Старик еще выше поднял стопку — и опрокинул ее содержимое себе в горло. Чокаться в Киммерии было со времен Лукерьи не принято. Выпили и прочие. Доня закашлялась, больно злая бокряника ягода всё-таки. Гликерия понимающе подвинула к ней графин с морошковой, но та во все глаза глядела на гипофета, не до морошковой ей было.
Дальше зависло молчание, стук ножей и чавканье отмечающих Вербу лишь усиливали его: все правильно сказал хозяин. Веденей ел огромный кусок пирога и размышлял, кому придется говорить ответный тост — гостю, то есть ему, или второму старику, пришлому из Внешней Руси. Выпало второе. Федор Кузьмич утерся салфеткой и поднял стопку.
— Я тоже поднимаю тост, — начал он, — за то, чтобы все допущенные прежде ошибки были исправлены. Исправление порчи — главнейшее дело, это давно сказано у китайцев в «Книге перемен». И, хотя Россия — не Китай, но Киммерия — это все-таки Россия, и это хорошо. Очень отрадно узнать, что прапрадедушка Петр Алексеевич сюда приехал, взял на глаз град Киммерион — и на пустом месте для себя воздвиг похожий.

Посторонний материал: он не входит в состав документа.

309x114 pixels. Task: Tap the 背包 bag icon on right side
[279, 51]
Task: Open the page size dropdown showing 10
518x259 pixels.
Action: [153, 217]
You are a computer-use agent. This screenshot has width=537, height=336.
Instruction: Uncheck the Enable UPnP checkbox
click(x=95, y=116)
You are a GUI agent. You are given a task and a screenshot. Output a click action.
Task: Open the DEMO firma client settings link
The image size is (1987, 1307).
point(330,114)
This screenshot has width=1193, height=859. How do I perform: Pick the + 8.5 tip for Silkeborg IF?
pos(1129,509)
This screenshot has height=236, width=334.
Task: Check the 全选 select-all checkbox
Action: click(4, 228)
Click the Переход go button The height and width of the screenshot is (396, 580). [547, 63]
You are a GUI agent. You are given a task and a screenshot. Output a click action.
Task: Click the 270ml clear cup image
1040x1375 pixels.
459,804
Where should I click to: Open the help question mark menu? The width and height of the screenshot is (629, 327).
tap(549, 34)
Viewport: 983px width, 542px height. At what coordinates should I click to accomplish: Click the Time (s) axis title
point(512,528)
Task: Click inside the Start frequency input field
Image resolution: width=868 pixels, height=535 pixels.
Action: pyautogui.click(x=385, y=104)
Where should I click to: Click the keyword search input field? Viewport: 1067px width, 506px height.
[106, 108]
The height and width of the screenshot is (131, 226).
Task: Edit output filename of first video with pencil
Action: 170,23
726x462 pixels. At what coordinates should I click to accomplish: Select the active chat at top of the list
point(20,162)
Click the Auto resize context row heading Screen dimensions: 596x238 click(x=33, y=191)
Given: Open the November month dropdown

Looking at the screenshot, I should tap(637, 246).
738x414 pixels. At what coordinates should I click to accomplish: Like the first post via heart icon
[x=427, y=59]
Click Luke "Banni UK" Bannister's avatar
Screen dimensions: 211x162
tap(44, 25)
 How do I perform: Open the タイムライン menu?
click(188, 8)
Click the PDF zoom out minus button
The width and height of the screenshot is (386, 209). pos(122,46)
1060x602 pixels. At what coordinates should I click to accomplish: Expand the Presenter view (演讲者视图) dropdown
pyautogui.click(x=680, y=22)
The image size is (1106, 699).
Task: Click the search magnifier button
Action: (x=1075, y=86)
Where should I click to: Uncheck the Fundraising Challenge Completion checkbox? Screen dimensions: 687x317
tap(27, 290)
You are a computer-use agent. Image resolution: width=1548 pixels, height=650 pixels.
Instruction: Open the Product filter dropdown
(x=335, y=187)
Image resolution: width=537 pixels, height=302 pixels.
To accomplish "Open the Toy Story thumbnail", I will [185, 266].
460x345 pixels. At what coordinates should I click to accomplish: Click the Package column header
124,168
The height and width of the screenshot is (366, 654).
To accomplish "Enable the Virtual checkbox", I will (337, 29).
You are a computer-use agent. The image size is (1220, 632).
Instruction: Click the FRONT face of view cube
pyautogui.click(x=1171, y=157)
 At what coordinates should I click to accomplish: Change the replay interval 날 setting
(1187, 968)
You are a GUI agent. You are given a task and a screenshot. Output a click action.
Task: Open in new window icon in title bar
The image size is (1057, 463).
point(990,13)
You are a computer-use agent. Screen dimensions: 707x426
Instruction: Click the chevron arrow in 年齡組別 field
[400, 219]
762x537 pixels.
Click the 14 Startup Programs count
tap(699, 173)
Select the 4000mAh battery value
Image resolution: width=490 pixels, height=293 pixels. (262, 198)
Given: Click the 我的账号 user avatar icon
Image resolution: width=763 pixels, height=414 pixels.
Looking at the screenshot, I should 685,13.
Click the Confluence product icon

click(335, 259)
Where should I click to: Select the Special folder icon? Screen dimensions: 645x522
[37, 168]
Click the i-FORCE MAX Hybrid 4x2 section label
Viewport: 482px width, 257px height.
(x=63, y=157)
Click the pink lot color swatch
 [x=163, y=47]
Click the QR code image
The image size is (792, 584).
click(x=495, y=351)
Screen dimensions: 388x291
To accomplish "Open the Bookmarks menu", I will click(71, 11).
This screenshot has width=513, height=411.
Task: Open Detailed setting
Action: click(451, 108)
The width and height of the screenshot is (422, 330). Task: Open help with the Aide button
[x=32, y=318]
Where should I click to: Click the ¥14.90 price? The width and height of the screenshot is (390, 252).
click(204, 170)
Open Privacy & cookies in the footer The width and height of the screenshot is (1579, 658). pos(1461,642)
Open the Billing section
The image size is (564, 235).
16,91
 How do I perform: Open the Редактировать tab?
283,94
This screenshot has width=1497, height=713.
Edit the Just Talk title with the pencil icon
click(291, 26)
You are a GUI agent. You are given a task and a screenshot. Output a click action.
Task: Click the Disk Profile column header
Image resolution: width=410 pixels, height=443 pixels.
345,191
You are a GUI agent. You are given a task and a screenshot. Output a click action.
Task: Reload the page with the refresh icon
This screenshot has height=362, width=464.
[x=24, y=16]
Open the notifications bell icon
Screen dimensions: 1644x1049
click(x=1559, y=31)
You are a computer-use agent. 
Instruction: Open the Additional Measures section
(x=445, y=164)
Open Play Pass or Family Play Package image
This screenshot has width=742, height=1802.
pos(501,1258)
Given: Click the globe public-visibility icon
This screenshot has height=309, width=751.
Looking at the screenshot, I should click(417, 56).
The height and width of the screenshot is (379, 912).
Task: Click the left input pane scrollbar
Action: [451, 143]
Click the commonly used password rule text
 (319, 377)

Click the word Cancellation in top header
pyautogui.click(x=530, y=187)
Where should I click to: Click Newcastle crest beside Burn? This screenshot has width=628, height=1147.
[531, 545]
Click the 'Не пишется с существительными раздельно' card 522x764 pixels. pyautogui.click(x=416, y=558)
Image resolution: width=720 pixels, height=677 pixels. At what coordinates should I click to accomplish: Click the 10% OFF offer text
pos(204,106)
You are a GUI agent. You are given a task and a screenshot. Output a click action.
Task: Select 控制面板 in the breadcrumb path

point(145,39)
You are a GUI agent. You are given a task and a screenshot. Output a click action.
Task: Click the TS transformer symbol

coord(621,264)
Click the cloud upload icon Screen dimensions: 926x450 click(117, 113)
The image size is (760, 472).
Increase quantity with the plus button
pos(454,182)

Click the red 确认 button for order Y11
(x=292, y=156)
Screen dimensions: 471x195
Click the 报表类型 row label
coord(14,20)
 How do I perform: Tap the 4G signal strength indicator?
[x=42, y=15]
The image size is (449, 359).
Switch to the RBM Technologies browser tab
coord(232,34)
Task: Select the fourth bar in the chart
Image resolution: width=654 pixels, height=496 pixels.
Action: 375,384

Не его вина, что там город — не как здесь, его… устеречь некому. И рыба… хуже. Но был тот город столицей, больше двух столетий был. И можно только завидовать, что Киммерион беспрерывно был и поныне остался неизменной столицей Киммерии — уже тридцать восемь столетий. Поэтому смело можно выпить за славное будущее Киммериона, Киммерии и всей Российской империи!
Старик, еще посредине своего тоста вставший, возвышался над столом с рюмкой высоко поднятой крепкой руке. Гипофет почувствовал, что ради такого торжественного тоста и ему тоже встать полагается.